_Given information_
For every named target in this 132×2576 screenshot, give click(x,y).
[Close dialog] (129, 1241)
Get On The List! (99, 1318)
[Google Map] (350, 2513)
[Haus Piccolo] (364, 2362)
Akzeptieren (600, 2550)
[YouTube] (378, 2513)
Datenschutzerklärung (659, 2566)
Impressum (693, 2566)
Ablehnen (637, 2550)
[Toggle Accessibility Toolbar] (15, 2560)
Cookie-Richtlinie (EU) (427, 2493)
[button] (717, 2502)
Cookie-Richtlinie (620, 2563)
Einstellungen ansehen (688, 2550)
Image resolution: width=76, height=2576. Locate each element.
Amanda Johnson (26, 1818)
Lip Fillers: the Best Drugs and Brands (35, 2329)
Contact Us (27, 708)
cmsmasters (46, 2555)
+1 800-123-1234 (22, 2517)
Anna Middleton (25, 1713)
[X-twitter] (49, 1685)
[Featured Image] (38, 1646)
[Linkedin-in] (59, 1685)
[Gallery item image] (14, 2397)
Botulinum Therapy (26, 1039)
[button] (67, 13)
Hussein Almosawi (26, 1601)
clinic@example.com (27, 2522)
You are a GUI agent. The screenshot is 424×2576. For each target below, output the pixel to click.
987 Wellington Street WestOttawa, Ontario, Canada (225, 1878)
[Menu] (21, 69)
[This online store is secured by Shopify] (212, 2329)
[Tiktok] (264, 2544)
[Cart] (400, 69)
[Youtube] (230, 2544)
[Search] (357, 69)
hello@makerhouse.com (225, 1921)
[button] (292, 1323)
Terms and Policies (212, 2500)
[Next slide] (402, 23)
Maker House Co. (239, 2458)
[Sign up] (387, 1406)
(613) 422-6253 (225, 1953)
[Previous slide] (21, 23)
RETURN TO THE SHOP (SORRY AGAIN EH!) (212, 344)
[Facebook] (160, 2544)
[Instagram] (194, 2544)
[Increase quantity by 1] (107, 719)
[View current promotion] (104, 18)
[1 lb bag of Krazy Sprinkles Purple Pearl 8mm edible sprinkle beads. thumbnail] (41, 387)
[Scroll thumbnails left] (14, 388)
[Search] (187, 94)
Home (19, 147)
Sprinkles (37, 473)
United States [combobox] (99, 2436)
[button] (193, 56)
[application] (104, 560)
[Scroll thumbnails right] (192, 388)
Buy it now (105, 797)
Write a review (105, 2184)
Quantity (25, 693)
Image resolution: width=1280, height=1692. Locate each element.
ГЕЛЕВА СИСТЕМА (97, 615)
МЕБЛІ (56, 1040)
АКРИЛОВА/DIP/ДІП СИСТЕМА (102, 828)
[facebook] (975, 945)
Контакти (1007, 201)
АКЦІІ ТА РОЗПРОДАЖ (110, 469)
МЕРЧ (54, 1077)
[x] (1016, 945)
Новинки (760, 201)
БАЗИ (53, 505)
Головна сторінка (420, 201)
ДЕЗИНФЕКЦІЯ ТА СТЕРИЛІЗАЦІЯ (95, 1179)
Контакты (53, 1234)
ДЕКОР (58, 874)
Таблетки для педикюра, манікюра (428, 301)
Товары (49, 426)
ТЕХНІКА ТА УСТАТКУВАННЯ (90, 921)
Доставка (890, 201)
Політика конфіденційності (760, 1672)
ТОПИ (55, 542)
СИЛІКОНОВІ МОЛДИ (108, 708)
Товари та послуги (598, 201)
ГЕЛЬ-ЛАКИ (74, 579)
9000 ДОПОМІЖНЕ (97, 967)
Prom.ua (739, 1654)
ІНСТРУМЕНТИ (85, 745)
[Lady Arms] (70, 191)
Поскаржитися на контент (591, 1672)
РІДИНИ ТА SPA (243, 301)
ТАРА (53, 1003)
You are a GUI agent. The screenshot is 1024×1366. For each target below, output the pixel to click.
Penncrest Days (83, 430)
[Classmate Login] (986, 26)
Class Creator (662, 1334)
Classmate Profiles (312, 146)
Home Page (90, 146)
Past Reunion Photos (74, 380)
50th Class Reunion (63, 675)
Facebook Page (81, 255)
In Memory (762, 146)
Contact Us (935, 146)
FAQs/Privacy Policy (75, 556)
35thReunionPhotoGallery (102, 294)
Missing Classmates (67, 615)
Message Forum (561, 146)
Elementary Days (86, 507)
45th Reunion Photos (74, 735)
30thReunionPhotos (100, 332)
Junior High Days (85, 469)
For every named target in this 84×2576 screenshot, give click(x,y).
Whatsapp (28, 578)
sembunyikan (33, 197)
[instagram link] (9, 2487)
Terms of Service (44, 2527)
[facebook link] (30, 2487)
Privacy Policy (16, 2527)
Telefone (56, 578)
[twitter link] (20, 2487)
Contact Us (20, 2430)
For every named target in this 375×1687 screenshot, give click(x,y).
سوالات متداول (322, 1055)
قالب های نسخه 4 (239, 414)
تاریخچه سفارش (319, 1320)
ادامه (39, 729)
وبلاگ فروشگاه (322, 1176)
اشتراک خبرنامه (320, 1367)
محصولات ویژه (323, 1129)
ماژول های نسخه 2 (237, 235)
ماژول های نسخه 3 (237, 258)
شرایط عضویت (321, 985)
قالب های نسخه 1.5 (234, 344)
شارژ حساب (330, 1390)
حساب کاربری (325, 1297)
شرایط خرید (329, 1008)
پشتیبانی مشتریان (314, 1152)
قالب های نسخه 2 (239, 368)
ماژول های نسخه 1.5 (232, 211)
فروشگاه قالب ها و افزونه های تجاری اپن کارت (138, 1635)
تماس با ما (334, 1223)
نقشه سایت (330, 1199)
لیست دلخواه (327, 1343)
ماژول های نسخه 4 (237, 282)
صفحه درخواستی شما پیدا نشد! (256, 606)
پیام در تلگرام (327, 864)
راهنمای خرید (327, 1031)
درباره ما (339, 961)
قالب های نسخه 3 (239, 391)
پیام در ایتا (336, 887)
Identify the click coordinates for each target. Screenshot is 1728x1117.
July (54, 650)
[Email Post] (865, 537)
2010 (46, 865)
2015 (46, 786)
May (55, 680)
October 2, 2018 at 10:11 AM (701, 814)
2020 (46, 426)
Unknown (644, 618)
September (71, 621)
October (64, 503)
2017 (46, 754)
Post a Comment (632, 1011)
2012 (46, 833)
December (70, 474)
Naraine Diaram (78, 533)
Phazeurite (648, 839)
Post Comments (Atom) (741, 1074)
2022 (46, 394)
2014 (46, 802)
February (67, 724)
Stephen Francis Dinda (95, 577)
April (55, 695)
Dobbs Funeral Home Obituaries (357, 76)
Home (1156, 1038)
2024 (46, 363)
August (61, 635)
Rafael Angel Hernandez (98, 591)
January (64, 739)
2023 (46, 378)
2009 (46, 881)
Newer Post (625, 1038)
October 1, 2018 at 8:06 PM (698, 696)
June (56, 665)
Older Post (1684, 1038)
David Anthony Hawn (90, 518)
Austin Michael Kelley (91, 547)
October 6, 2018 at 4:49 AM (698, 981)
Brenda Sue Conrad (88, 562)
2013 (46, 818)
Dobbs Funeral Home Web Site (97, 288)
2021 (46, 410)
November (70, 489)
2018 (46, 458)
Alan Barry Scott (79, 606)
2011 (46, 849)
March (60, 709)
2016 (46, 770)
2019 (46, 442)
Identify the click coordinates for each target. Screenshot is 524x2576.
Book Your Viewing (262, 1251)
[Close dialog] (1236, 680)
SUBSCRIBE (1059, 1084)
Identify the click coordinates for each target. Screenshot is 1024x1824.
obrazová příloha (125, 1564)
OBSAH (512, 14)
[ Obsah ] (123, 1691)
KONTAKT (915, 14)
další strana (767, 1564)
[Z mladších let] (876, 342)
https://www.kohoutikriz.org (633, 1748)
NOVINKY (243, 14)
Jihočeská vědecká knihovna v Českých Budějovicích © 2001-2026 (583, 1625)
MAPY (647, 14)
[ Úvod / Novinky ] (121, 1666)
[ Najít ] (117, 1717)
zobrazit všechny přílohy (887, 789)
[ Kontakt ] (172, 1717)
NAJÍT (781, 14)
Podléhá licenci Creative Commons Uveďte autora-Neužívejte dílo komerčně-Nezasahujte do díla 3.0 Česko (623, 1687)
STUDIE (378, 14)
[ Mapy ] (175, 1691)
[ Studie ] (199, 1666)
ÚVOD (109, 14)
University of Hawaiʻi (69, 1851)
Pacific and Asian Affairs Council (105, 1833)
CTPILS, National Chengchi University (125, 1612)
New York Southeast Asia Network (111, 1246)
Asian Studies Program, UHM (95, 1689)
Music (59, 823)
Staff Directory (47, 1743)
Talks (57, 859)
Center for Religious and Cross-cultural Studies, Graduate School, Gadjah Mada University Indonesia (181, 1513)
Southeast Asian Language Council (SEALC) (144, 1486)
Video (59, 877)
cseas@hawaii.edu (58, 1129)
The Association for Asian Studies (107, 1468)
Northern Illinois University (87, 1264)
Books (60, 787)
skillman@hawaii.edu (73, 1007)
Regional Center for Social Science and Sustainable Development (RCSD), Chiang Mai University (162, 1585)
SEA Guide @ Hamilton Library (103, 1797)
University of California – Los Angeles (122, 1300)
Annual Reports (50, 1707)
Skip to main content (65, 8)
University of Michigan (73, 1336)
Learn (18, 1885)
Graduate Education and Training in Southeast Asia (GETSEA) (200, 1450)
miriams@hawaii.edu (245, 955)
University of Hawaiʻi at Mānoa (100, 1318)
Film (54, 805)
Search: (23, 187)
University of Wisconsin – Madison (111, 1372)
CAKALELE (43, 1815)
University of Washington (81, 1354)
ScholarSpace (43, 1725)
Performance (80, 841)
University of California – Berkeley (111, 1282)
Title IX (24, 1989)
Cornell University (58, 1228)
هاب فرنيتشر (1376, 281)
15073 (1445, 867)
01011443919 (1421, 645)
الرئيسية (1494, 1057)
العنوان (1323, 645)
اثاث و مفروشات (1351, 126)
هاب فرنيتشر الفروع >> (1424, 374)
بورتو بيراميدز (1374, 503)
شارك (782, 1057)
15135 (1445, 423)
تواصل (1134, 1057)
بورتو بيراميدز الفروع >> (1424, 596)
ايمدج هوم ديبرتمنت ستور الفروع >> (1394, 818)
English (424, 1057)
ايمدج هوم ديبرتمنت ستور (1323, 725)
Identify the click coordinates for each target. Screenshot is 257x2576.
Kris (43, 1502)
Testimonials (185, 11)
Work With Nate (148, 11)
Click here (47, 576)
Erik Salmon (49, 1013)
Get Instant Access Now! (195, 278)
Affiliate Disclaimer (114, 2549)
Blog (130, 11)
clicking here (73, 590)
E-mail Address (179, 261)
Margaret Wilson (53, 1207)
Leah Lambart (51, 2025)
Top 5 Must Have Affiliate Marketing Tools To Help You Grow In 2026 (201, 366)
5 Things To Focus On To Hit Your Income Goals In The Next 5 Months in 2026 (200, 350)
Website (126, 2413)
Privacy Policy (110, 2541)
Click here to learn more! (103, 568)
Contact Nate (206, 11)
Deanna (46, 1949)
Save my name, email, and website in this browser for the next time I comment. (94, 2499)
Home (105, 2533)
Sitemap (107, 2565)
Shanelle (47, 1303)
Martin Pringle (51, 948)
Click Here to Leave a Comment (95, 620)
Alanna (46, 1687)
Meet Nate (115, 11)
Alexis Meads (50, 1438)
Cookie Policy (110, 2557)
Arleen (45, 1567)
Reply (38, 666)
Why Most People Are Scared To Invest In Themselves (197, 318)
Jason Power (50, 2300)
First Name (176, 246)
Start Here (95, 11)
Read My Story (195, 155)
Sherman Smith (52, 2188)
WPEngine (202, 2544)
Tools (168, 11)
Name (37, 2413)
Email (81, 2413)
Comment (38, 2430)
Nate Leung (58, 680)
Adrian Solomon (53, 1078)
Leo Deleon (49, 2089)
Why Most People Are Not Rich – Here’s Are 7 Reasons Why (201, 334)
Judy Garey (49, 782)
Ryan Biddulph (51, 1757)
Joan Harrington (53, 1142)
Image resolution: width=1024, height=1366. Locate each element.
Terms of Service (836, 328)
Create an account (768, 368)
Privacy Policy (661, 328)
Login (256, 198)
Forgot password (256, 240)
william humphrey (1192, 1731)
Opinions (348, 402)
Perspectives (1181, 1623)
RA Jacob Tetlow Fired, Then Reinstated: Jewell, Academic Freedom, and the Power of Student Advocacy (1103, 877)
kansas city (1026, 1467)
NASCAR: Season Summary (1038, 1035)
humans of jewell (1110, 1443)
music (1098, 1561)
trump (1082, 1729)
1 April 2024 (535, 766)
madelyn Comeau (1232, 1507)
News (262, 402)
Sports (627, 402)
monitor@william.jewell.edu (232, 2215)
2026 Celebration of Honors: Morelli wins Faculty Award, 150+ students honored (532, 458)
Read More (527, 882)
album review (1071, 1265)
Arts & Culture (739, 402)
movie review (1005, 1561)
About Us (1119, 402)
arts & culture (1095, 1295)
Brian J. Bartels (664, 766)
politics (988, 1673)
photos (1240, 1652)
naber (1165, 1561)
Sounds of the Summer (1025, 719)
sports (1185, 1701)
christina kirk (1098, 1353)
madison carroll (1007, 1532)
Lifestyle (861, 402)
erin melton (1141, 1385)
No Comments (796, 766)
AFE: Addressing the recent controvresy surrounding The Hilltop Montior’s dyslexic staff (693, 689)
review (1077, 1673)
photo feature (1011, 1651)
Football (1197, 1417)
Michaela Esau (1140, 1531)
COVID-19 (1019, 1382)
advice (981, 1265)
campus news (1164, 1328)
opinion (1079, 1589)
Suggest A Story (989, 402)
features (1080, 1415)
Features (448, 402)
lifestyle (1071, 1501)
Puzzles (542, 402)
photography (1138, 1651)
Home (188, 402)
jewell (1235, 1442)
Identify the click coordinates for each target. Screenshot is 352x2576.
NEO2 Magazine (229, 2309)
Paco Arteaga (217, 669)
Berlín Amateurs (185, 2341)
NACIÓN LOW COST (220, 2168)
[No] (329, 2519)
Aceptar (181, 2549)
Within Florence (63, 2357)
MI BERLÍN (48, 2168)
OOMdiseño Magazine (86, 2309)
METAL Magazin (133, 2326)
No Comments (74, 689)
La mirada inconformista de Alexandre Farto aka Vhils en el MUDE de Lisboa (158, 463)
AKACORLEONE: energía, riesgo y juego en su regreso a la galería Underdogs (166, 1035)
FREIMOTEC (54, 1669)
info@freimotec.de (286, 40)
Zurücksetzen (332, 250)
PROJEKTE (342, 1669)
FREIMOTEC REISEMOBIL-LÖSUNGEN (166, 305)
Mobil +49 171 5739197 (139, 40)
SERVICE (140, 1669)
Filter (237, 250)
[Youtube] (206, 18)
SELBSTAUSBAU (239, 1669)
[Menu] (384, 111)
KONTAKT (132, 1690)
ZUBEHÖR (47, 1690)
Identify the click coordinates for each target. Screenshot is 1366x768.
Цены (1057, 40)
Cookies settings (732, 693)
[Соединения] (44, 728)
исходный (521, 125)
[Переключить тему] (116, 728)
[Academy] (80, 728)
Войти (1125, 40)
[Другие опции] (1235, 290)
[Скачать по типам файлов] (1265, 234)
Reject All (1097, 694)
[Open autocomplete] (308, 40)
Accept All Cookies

_Work request_
Look above for the line holding "شرایط خرید (329, 1008)", then set down exactly that line and every line after it up to and including the line holding "2012 (46, 833)", with nothing else.

_Result of the task_
شرایط خرید (329, 1008)
پشتیبانی مشتریان (314, 1152)
قالب های نسخه 2 (239, 368)
ماژول های نسخه 1.5 (232, 211)
فروشگاه قالب ها و افزونه های تجاری اپن کارت (138, 1635)
تماس با ما (334, 1223)
نقشه سایت (330, 1199)
لیست دلخواه (327, 1343)
ماژول های نسخه 4 (237, 282)
صفحه درخواستی شما پیدا نشد! (256, 606)
پیام در تلگرام (327, 864)
راهنمای خرید (327, 1031)
درباره ما (339, 961)
قالب های نسخه 3 (239, 391)
پیام در ایتا (336, 887)
Identify the click coordinates for each target. Screenshot is 1728x1117.
July (54, 650)
[Email Post] (865, 537)
2010 (46, 865)
2015 (46, 786)
May (55, 680)
October 2, 2018 at 10:11 AM (701, 814)
2020 (46, 426)
Unknown (644, 618)
September (71, 621)
October (64, 503)
2017 (46, 754)
Post a Comment (632, 1011)
2012 (46, 833)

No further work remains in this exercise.